*** Input data ***

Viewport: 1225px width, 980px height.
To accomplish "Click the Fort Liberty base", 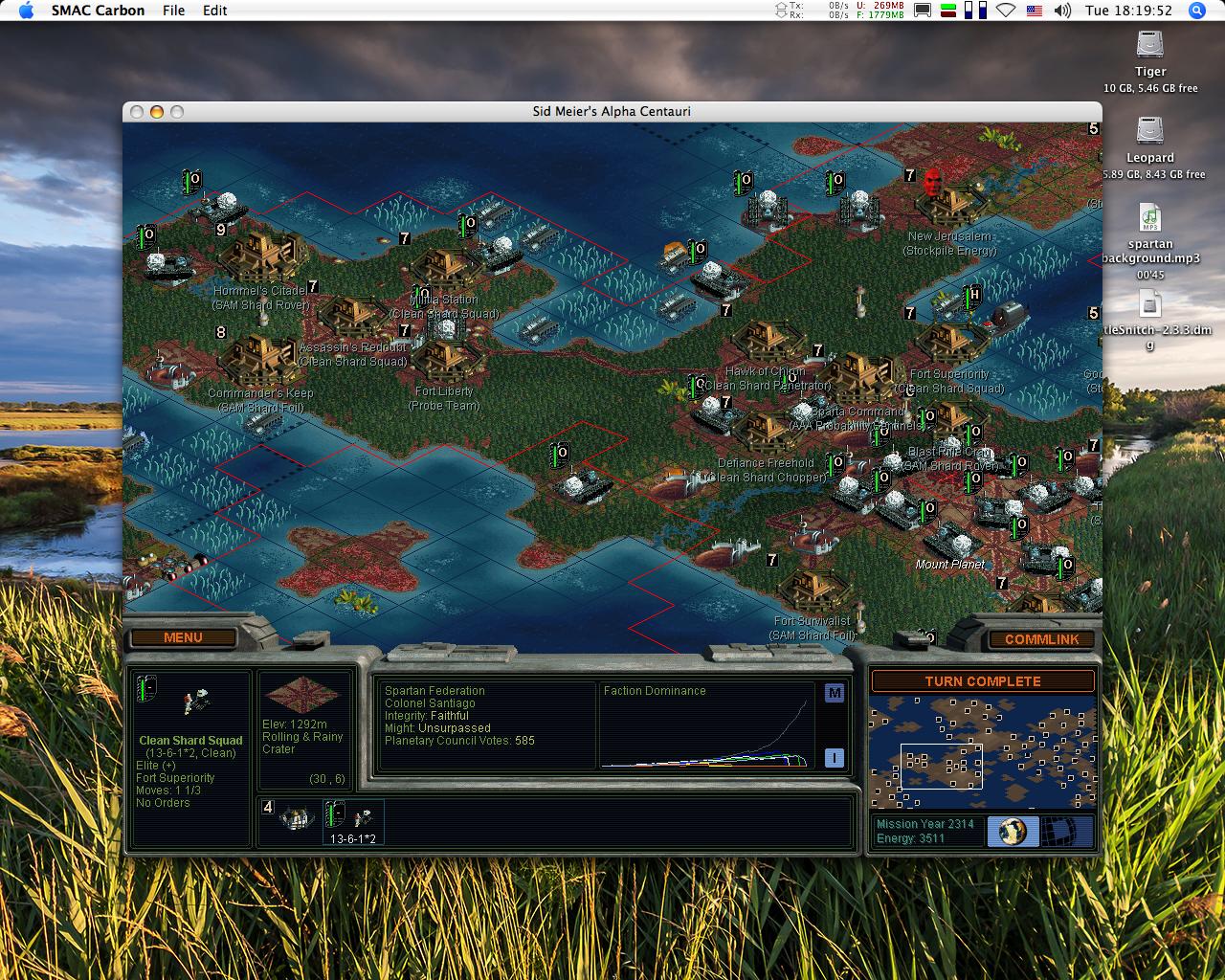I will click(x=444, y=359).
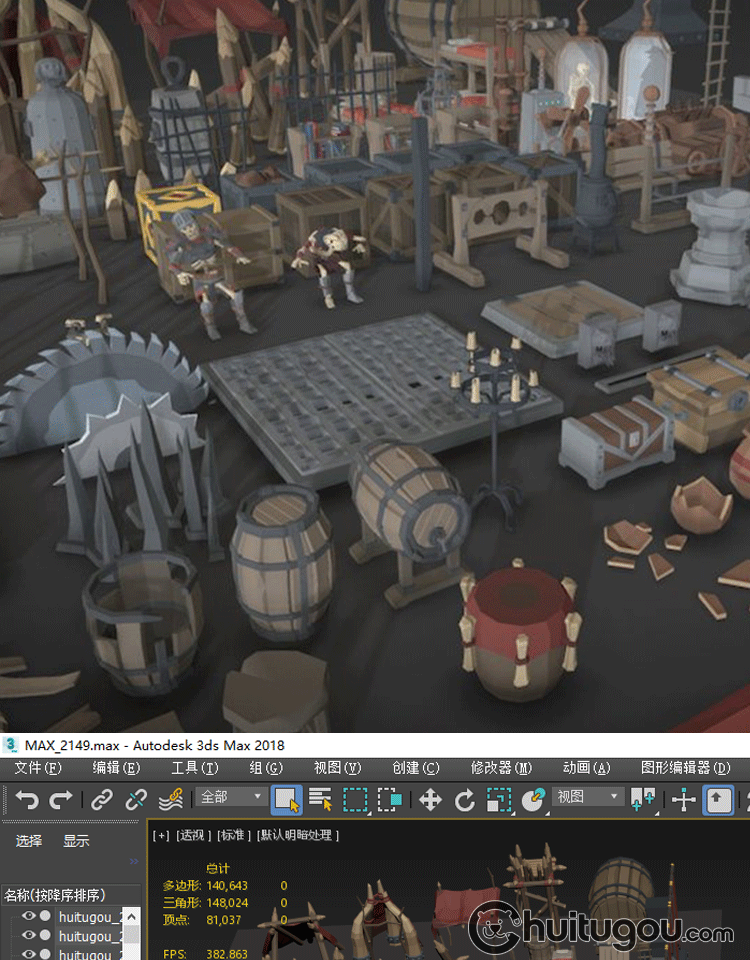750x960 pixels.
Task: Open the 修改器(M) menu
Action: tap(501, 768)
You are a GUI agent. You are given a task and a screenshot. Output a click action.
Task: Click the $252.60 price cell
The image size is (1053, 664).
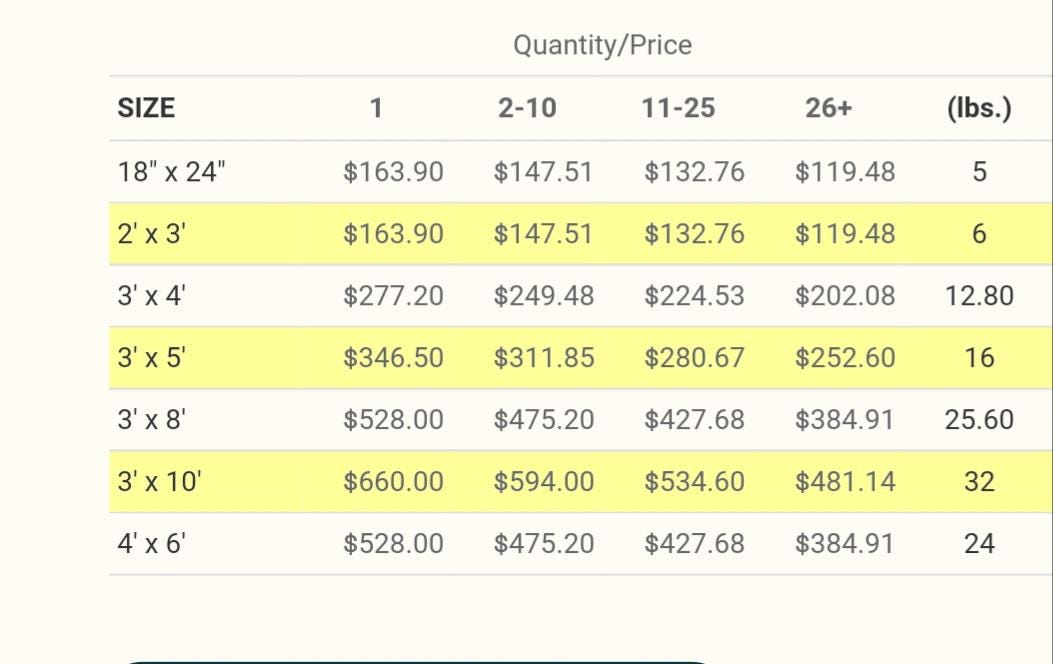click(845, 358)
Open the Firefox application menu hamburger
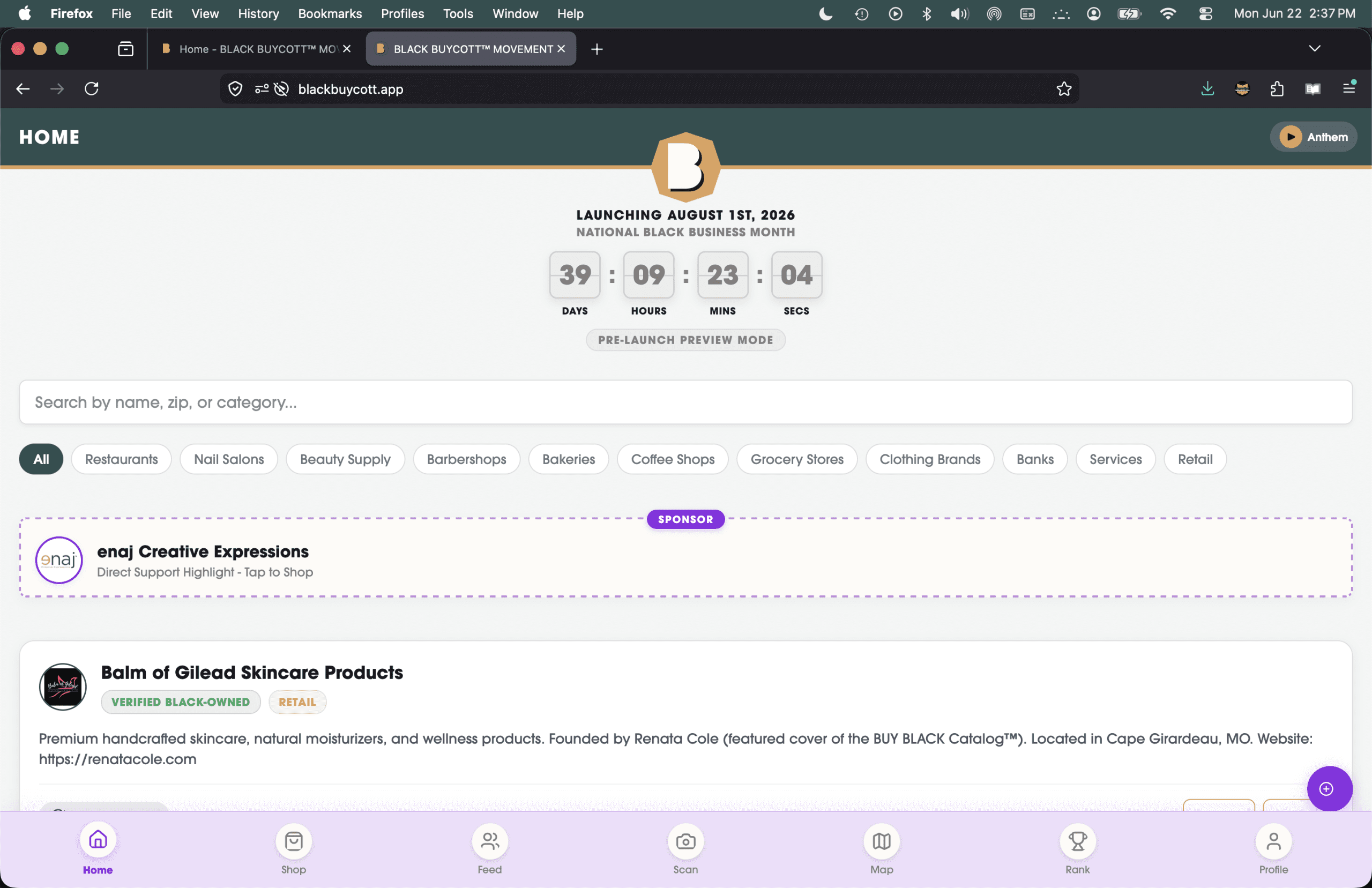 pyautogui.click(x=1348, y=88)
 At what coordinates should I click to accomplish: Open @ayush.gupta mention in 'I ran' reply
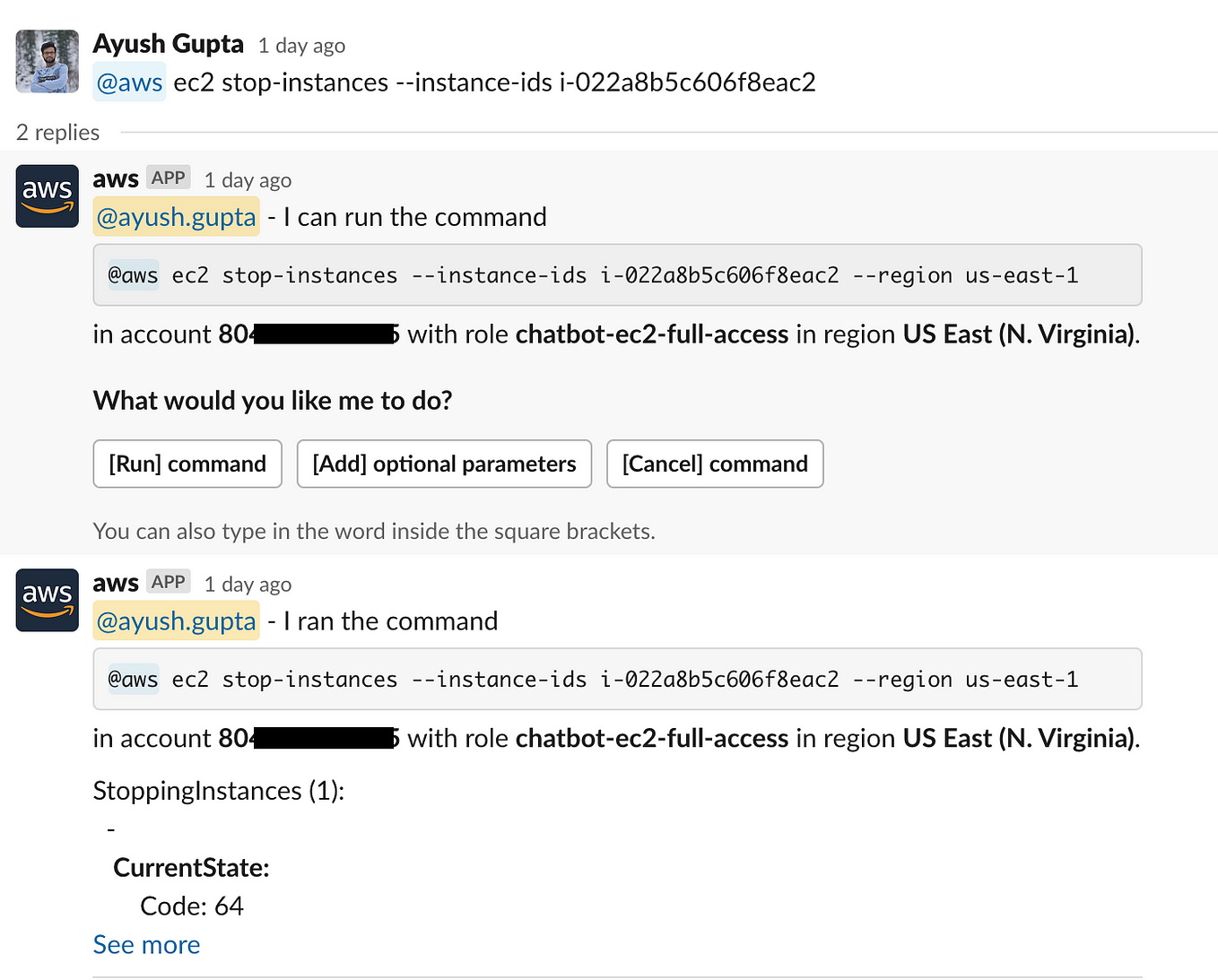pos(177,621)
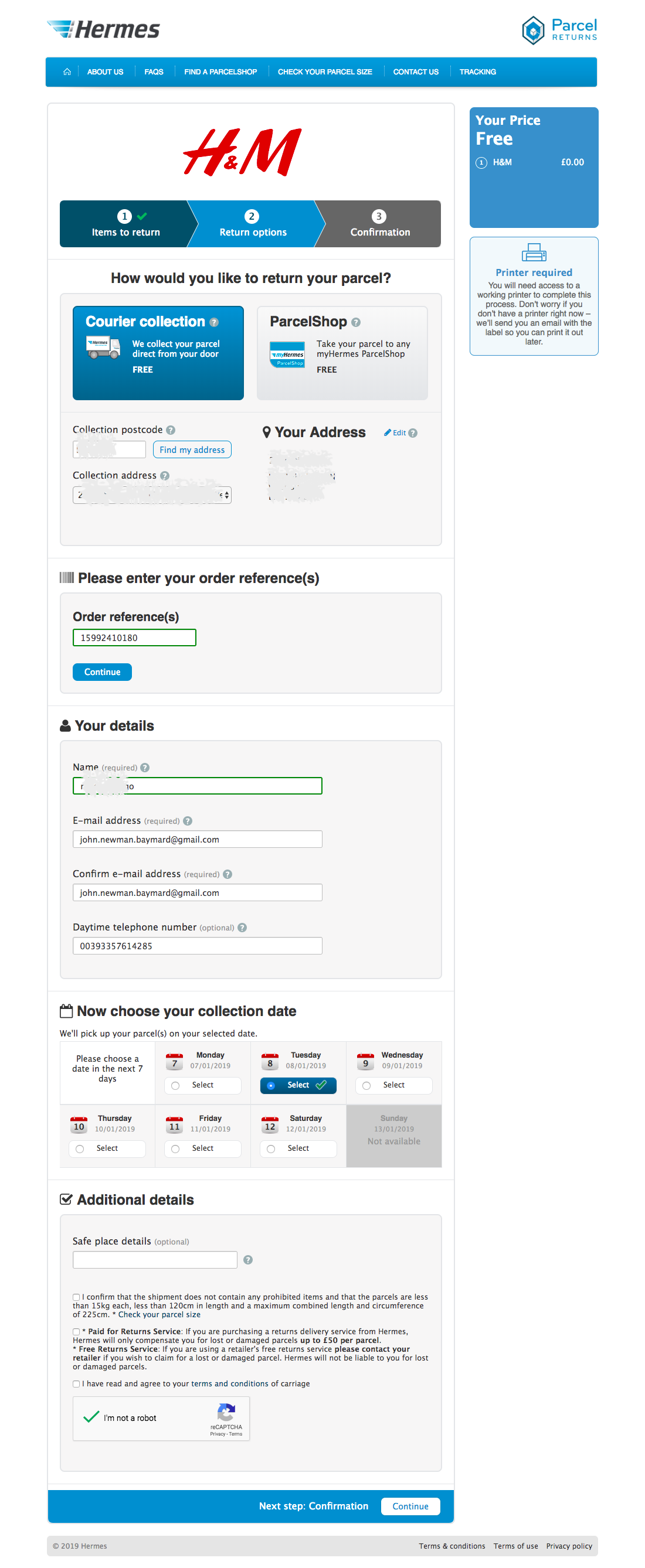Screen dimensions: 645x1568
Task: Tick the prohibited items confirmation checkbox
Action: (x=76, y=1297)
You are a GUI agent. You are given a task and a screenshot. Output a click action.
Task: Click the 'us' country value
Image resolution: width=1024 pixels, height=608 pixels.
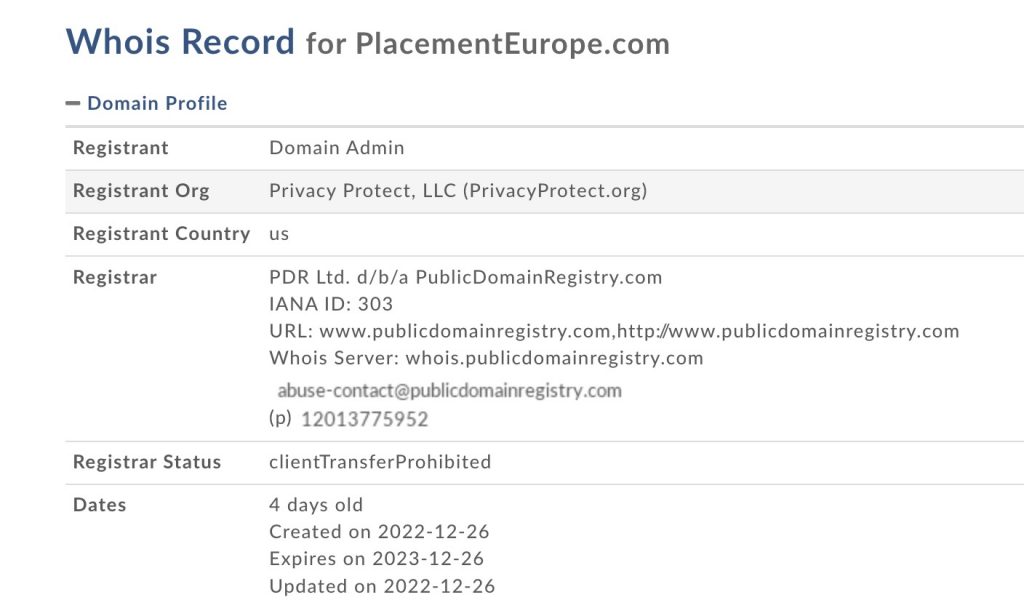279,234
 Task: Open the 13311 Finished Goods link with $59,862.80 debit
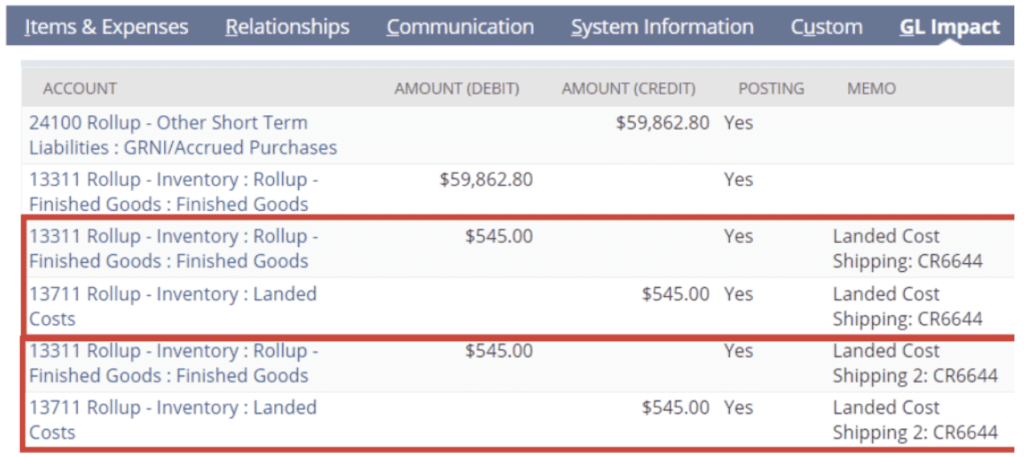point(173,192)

*** End of Input data ***

Assignment:
Starting with the line that holds "Image resolution: width=1024", return each line exactly through the final line of the entries above; pictures are not part of the output.

Answer:
Image resolution: width=1024 pixels, height=608 pixels.
279,234
 Task: Open the 13311 Finished Goods link with $59,862.80 debit
point(173,192)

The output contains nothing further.